Frederick Weyerhaeuser opened a mill adjacent to the Long-Bell operation, encompassing Mount Coffin. Shortly after, in 1929, Mount Coffin was dynamited and quarried. After cutting 8700000000 board feet of lumber, Long's two great sawmills were dismantled in 1960.

 "The old Long-Bell Mill sheds – now derelict – still stand near the port, difficult to reach yet spectacular because they are so enormous…[The sheds] are each about 600 feet long. They are built of massive timbers representative of the original, huge-scale forest of western Washington.

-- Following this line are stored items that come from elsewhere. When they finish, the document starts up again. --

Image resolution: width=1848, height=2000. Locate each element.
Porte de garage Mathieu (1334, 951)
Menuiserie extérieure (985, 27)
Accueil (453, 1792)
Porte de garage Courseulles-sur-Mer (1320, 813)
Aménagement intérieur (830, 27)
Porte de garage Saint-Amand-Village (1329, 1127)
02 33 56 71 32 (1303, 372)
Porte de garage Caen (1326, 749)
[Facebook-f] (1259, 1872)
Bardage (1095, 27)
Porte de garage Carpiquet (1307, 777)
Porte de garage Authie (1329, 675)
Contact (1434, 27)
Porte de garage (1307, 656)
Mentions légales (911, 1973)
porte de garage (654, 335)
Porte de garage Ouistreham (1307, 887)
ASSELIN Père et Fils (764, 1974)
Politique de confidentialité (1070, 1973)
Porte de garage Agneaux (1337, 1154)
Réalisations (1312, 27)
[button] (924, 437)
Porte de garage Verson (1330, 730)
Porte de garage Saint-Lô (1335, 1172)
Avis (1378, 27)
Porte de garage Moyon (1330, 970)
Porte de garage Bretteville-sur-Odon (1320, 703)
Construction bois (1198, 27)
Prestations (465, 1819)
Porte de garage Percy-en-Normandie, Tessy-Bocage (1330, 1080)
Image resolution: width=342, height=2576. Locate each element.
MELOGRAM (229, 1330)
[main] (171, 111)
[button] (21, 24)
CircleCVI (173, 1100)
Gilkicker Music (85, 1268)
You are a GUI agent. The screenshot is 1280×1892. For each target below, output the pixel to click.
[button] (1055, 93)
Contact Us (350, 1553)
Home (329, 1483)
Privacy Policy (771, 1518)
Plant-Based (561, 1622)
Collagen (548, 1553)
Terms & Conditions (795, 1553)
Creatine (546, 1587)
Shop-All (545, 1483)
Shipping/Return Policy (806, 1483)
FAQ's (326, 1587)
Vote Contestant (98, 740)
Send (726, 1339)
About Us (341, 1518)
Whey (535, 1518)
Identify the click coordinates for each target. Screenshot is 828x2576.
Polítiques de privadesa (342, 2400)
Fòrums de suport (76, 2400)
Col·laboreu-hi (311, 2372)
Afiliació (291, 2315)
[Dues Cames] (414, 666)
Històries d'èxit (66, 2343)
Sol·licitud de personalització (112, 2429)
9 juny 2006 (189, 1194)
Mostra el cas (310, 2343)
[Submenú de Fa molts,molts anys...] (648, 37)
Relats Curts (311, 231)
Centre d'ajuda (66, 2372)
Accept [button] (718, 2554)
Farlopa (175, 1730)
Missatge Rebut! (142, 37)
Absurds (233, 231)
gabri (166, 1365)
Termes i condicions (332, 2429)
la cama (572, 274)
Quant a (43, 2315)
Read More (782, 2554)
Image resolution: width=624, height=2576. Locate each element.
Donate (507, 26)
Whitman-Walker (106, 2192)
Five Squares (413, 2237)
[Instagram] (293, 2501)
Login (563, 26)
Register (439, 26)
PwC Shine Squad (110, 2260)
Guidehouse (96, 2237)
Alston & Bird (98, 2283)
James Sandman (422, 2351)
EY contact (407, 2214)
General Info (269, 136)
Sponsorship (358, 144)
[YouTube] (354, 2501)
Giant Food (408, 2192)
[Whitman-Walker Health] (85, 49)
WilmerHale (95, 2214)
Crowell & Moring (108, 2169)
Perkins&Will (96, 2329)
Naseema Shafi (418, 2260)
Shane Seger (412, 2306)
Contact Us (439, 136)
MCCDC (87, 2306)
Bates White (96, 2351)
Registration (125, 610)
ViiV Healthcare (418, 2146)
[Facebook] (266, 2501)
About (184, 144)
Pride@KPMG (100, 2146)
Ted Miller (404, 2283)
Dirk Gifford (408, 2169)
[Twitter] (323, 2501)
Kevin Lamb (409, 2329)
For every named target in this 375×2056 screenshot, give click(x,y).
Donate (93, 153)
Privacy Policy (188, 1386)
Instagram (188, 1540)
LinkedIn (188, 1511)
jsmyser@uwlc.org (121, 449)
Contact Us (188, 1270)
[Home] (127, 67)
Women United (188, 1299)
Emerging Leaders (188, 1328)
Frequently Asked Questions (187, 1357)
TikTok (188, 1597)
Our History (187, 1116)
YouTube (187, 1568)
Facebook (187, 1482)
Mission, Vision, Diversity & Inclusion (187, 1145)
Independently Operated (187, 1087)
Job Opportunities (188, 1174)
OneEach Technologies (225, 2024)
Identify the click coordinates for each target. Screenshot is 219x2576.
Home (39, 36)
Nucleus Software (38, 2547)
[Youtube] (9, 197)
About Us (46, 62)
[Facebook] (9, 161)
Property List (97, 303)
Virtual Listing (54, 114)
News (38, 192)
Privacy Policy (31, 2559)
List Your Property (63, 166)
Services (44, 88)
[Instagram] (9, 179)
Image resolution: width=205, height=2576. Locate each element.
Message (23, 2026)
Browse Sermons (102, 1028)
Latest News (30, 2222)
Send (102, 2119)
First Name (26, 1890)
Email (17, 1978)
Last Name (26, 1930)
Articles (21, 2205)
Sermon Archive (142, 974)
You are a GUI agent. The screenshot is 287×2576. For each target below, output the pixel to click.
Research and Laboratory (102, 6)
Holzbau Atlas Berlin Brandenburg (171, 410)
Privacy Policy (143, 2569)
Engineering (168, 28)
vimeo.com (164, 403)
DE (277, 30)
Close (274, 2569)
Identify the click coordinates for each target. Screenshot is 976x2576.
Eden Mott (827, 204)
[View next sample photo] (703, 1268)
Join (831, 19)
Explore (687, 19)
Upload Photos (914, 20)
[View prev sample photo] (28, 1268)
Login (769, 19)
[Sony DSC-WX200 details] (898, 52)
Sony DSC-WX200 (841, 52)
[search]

Such buildings will never again be built."

Weyerhaeuser continued pulp and paperboard manufacturing. In 1964, a federal suit was filed against Weyerhaeuser in Longview, Washington, for "discharge of refuse into navigable waterways."
In 1979 the United States General Accounting Office listed the Weyerhaeuser Company in Longview as a potential superfund site caused by metal contamination. Since then, Weyerhaeuser Company has innovated ways of utilizing clarifiers, biomass fuels, hog fuel, and newsprint sludges to create steam and cogenerated electricity, from such organic wastes, to decrease pollution.
As of 2009, Weyerhaeuser reported "a net loss of $1.212 billion for the fourth quarter, or $5.73 per share, on net sales from continuing operations of $1.8 billion."